2014/15 in retrospective: Perspectives on Chinese

Looking back over the academic year as it draws to a close, one of the highlights for us here at CASS was the one-day seminar we hosted in January on Perspectives on Chinese: Talks in Honour of Richard Xiao. This event celebrated the contributions to linguistics of CASS co-investigator Dr. Richard Zhonghua Xiao, on the occasion of both his retirement in October 2014 (and simultaneous taking-up of an honorary position with the University!), and the completion of the two funded research projects which Richard has led under the aegis of CASS.

The speakers included present and former collaborators with Richard – some (including myself) from here at Lancaster, others from around the world – as well as other eminent scholars working in the areas that Richard has made his own: Chinese corpus linguistics (especially, but not only, comparative work), and the allied area of the methodologies that Richard’s work has both utilised and promulgated.
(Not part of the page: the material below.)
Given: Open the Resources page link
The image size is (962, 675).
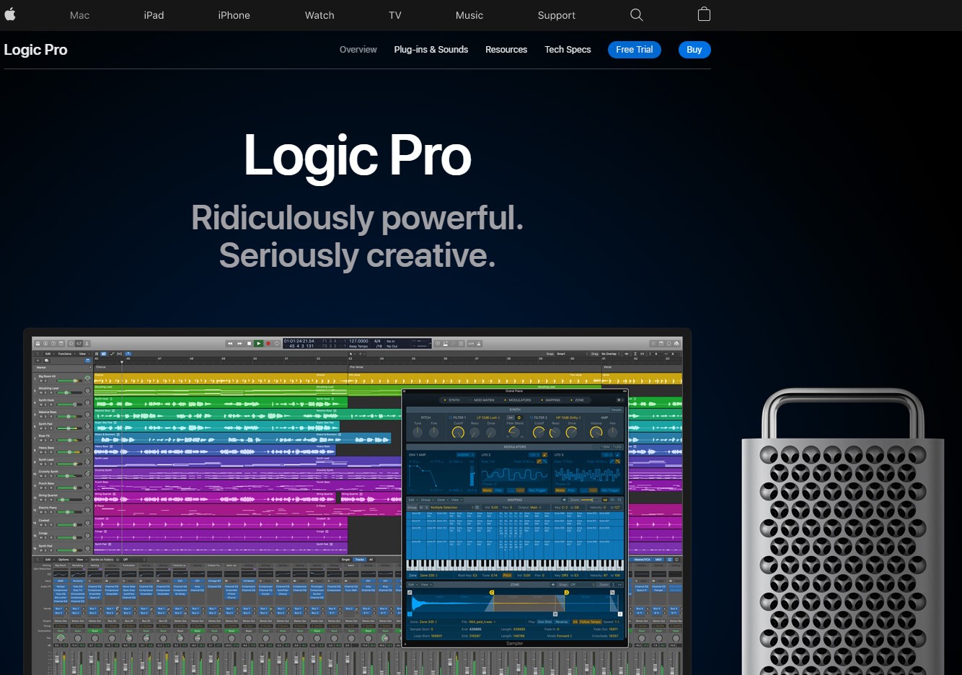Looking at the screenshot, I should point(506,50).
In the first presentation, Prof. Hongyin Tao of UCLA took a classic observation of corpus-based studies – the existence, and frequent occurrence, of highly predictable strings or structures, pointed out a little-noticed aspect of these highly-predictable elements. They often involve lacunae, or null elements, where some key component of the meaning is simply left unstated and assumed. An example of this is the English expression under the influence, where “the influence of what?” is often implicit, but understood to be drugs/alcohol. It was pointed out that collocation patterns may identify the null elements, but that a simplistic application of collocation analysis may fail to yield useful results for expressions containing null elements. Finally, an extension of the analysis to yinxiang, the Chinese equivalent of influence, showed much the same tendencies – including, crucially, the importance of null elements – at work.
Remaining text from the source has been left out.